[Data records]
++++++++++++++++++++
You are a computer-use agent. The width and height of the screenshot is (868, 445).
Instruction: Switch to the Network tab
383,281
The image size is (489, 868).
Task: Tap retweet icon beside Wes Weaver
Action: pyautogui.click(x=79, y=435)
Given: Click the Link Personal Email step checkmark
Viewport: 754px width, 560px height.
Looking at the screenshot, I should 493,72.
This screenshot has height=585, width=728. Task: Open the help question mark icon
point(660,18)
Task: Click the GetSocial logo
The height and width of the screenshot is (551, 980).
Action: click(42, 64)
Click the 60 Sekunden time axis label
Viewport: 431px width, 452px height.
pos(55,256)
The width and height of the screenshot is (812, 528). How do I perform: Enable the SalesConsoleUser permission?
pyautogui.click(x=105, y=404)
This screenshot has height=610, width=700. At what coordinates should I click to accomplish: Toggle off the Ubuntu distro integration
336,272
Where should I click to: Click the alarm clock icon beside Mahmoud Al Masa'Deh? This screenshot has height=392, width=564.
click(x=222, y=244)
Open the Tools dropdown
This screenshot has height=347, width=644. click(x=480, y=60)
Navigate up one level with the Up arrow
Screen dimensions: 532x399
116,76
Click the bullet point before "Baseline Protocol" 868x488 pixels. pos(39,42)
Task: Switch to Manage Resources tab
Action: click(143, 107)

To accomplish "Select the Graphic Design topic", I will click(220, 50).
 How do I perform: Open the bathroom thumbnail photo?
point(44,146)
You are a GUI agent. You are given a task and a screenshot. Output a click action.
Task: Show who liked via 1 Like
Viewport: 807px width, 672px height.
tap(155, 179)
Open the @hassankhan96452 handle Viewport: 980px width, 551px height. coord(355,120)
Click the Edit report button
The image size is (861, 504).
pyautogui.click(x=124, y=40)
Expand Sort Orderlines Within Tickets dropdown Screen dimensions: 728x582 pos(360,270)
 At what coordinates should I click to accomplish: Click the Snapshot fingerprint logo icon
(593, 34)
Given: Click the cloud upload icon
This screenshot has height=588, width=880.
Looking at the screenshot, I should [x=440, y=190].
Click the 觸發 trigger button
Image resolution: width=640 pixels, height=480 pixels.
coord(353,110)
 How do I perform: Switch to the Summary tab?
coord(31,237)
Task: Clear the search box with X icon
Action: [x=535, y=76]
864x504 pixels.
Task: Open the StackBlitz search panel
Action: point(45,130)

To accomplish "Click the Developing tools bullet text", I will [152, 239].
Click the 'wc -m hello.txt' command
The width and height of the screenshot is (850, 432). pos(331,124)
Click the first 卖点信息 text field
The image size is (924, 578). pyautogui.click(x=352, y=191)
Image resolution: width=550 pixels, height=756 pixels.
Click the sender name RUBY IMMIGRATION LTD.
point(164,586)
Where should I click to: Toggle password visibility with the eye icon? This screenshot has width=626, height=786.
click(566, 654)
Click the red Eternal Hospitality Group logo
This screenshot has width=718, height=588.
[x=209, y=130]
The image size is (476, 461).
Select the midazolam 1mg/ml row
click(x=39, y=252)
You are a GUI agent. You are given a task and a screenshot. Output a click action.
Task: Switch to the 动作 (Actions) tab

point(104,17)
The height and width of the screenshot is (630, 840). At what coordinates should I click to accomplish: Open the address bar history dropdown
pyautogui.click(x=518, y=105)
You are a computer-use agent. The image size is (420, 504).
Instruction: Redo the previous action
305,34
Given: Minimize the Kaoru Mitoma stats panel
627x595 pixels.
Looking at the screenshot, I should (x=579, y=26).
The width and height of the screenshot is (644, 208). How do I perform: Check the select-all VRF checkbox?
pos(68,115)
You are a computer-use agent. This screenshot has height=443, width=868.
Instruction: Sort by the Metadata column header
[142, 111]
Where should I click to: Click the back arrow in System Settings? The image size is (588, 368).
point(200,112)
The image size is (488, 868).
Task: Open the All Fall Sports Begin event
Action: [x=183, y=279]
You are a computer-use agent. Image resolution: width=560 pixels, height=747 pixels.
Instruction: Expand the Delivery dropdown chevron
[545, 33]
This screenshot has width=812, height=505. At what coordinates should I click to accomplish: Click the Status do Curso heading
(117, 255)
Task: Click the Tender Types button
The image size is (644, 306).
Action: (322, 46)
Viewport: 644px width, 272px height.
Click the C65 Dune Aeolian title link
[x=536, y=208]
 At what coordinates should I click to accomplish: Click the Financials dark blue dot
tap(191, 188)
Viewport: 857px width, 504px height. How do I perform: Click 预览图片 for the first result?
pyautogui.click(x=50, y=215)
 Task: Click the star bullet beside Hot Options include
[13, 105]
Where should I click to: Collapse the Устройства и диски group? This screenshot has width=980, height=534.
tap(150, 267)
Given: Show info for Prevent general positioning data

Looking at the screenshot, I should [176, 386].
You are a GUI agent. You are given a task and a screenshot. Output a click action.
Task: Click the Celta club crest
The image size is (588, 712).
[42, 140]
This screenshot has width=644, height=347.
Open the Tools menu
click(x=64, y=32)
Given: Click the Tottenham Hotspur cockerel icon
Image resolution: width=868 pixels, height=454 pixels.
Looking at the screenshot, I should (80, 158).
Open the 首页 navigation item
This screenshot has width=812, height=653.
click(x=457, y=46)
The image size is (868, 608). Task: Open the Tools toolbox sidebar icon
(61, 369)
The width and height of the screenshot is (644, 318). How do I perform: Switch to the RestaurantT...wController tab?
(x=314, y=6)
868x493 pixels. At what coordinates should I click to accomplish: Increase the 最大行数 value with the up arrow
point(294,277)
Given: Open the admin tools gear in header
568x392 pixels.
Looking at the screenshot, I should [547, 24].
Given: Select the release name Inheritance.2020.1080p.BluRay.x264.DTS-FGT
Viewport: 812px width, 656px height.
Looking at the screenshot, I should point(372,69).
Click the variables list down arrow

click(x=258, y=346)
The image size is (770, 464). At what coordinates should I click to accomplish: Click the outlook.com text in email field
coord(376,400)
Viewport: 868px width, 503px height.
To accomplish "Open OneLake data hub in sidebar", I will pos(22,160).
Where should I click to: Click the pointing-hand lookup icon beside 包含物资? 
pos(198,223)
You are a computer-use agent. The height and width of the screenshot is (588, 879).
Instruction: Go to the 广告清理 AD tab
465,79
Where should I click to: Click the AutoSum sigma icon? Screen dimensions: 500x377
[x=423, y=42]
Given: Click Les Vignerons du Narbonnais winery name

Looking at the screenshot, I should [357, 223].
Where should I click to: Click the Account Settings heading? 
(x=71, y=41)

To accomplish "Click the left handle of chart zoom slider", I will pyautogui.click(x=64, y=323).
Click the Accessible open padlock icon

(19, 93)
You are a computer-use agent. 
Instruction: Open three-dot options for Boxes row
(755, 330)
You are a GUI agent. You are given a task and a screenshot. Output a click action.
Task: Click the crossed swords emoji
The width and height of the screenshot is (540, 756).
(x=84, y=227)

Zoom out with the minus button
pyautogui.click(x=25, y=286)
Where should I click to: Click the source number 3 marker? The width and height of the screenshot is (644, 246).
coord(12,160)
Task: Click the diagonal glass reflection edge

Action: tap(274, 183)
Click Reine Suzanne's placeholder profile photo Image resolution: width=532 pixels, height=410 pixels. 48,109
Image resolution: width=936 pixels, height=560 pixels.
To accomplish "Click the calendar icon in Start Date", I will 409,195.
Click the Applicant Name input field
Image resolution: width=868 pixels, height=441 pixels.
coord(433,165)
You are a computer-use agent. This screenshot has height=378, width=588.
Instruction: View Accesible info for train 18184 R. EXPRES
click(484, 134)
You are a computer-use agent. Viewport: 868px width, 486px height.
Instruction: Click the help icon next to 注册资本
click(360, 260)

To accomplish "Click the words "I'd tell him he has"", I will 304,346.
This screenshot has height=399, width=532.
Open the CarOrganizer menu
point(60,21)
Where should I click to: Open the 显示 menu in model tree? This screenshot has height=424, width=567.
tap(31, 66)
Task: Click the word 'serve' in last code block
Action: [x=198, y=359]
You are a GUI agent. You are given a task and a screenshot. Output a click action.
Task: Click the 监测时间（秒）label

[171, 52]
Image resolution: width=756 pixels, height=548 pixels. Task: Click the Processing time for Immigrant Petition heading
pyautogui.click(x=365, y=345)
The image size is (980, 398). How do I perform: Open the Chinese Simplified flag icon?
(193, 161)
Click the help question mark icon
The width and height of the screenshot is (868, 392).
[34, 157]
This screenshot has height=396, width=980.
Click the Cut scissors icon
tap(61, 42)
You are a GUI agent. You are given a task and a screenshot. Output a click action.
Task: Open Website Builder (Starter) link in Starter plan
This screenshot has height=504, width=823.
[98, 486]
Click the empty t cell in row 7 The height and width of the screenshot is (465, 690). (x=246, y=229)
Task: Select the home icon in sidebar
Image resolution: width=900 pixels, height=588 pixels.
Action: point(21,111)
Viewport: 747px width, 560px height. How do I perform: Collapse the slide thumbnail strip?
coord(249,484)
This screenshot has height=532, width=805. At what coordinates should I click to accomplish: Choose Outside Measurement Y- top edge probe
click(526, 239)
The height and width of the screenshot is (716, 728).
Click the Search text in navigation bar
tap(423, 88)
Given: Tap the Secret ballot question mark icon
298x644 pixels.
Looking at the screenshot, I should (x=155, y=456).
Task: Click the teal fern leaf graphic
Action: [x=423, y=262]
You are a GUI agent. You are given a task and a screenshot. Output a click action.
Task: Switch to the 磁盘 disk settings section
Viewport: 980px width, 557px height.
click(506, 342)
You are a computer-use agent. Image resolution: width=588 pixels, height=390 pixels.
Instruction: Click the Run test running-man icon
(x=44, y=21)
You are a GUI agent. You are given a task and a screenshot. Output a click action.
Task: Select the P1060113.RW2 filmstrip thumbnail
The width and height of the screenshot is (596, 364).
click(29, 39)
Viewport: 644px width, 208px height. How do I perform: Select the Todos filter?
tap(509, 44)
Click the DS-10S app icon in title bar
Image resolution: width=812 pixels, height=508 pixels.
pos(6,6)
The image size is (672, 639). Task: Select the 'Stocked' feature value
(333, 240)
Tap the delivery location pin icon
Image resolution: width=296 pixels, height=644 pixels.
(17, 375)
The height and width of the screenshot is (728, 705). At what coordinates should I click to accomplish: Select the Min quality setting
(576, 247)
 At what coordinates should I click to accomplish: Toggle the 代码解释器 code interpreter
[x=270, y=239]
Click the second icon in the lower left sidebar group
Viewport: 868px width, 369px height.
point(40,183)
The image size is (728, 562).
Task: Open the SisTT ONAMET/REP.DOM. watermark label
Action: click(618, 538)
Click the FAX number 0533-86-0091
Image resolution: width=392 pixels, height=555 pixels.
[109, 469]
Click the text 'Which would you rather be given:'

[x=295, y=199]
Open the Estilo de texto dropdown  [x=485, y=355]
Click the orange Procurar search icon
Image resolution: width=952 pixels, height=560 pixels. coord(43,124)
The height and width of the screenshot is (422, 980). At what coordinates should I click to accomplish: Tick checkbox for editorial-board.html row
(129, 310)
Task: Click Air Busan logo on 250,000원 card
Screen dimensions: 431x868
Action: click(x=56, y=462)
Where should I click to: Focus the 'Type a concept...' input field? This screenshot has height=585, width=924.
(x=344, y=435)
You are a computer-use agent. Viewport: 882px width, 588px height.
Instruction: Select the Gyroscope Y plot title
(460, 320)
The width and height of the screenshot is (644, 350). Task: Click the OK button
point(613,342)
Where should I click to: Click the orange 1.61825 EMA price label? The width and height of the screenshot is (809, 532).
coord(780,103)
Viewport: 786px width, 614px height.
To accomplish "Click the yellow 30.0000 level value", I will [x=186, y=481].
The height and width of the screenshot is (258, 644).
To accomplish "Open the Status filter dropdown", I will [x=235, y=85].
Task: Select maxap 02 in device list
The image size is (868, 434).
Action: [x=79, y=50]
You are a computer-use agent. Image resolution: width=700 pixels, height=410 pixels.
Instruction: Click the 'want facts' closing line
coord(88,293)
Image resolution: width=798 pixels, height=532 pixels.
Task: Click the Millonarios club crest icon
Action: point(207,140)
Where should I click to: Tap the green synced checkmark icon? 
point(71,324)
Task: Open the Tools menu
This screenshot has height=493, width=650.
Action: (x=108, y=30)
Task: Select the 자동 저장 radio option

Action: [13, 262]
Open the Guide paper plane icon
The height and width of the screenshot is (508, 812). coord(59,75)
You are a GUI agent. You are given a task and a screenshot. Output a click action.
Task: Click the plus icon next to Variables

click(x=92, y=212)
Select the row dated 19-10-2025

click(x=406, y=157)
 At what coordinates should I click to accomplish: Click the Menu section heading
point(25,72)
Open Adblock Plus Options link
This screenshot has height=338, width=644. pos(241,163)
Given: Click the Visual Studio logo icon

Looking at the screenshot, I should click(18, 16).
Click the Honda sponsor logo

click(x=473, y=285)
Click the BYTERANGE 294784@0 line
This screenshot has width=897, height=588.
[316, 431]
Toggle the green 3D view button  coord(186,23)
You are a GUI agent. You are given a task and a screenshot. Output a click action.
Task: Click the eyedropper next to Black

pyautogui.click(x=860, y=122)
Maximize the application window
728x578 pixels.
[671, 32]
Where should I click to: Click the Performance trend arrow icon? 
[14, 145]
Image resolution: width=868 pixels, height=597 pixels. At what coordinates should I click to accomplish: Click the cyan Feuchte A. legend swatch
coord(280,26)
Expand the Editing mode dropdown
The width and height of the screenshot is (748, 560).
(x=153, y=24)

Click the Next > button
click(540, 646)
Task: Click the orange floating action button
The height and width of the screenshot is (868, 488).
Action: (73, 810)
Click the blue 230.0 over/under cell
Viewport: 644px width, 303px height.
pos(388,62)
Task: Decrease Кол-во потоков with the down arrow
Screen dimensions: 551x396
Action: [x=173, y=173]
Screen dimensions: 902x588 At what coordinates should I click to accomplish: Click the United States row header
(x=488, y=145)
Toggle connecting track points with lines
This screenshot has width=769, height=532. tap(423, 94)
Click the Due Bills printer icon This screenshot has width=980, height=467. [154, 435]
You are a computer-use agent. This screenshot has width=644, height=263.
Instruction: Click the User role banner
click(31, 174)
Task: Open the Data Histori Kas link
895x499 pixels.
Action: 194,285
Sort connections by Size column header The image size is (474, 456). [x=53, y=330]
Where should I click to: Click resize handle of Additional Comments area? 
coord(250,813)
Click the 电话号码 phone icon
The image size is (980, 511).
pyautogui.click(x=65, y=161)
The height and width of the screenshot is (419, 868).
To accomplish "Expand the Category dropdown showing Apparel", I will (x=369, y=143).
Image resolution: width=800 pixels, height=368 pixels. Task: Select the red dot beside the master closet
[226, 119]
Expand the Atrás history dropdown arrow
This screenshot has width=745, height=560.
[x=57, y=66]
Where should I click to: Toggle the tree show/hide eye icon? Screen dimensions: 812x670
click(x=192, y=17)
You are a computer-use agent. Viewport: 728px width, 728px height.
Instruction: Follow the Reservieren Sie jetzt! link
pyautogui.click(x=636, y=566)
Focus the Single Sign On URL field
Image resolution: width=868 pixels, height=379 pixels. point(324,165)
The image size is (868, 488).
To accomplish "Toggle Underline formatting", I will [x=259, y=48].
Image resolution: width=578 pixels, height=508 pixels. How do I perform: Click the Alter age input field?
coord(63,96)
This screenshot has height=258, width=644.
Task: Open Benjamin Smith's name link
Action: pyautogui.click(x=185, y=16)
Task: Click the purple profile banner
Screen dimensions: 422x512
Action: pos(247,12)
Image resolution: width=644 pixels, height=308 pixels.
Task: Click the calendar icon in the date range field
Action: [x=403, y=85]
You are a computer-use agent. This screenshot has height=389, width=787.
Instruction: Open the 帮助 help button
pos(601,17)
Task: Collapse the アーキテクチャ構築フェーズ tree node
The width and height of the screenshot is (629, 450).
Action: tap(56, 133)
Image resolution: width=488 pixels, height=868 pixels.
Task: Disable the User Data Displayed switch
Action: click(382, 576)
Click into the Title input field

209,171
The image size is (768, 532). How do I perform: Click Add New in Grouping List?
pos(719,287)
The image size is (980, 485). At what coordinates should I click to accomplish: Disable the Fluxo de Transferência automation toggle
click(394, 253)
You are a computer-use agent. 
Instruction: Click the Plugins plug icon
++++++++++++++++++++
Print only these lines, please. They run from the start of the entries above to the line containing "Task: Click the GetSocial logo", both ends included, and must match exactly.

You are a computer-use agent. The width and height of the screenshot is (868, 445).
Instruction: Switch to the Network tab
383,281
The image size is (489, 868).
Task: Tap retweet icon beside Wes Weaver
Action: pyautogui.click(x=79, y=435)
Given: Click the Link Personal Email step checkmark
Viewport: 754px width, 560px height.
Looking at the screenshot, I should 493,72.
This screenshot has height=585, width=728. Task: Open the help question mark icon
point(660,18)
Task: Click the GetSocial logo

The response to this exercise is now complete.